*ASSIGNED TASK*: Output exactly the lines from the one containing "You are a computer-use" through the final line of the entries below, both included, and skip the pictures.

Records excerpted from a collection:
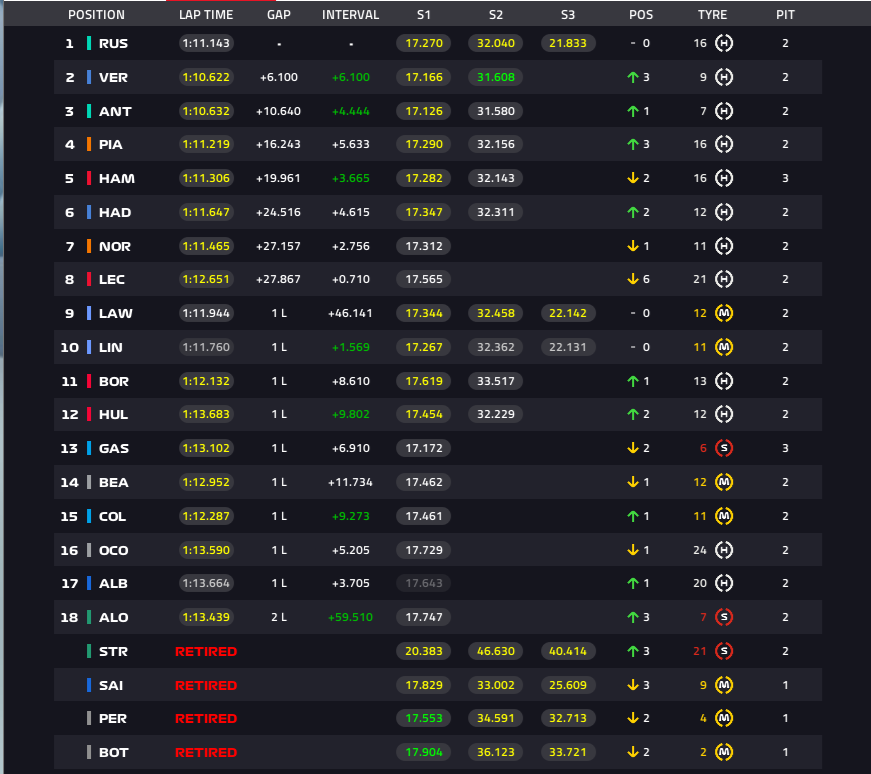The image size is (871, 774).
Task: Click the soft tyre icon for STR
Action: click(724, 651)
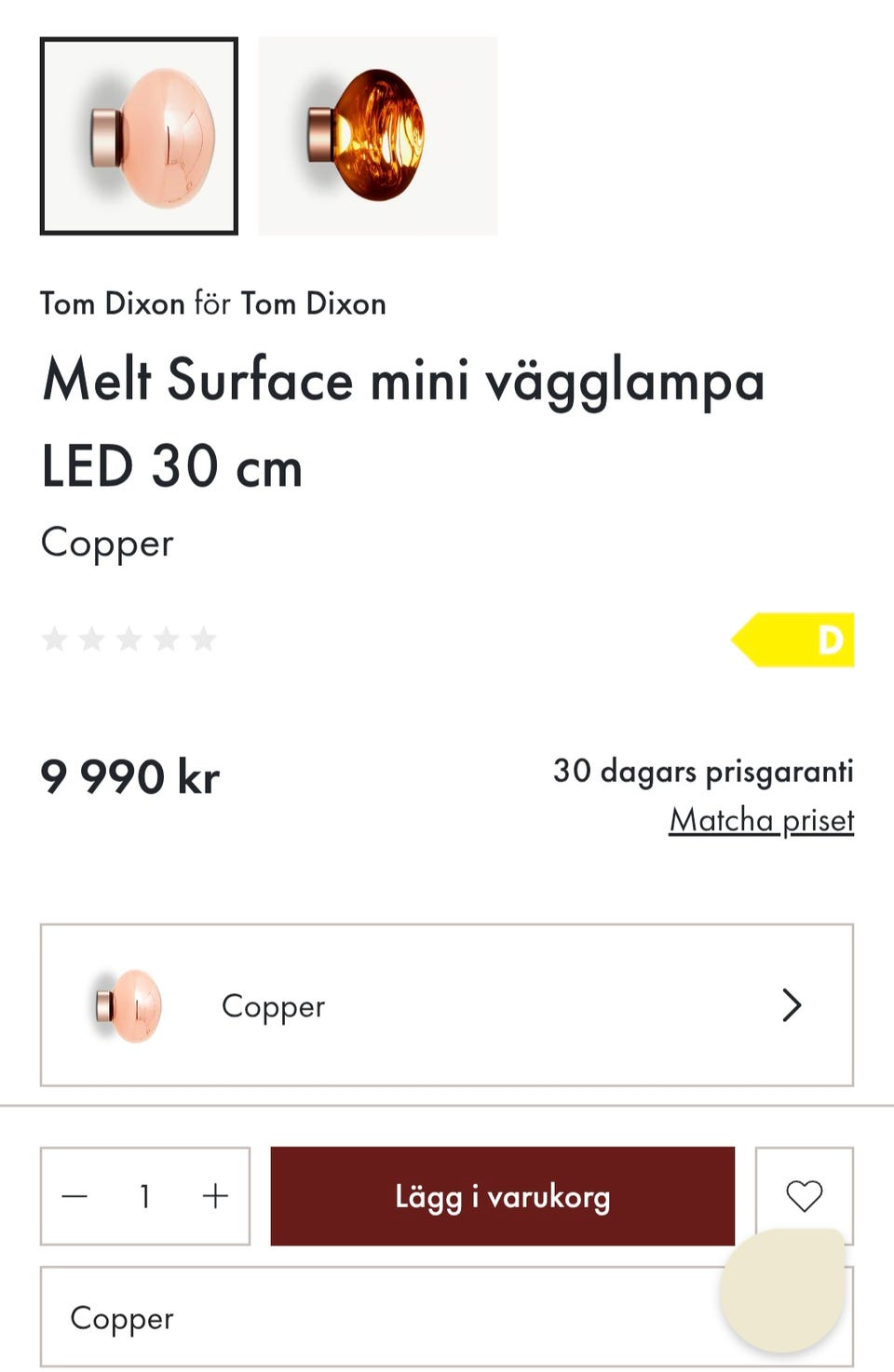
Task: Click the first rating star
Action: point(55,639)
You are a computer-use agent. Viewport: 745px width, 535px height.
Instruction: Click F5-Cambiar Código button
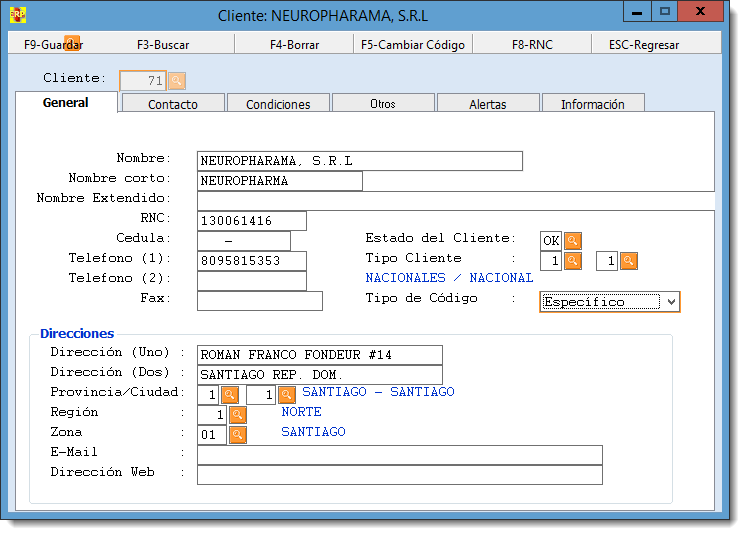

*OUTPUT FOR THIS TASK*:
You are a computer-use agent. Viewport: 745px width, 535px height.
Instruction: Click F5-Cambiar Código button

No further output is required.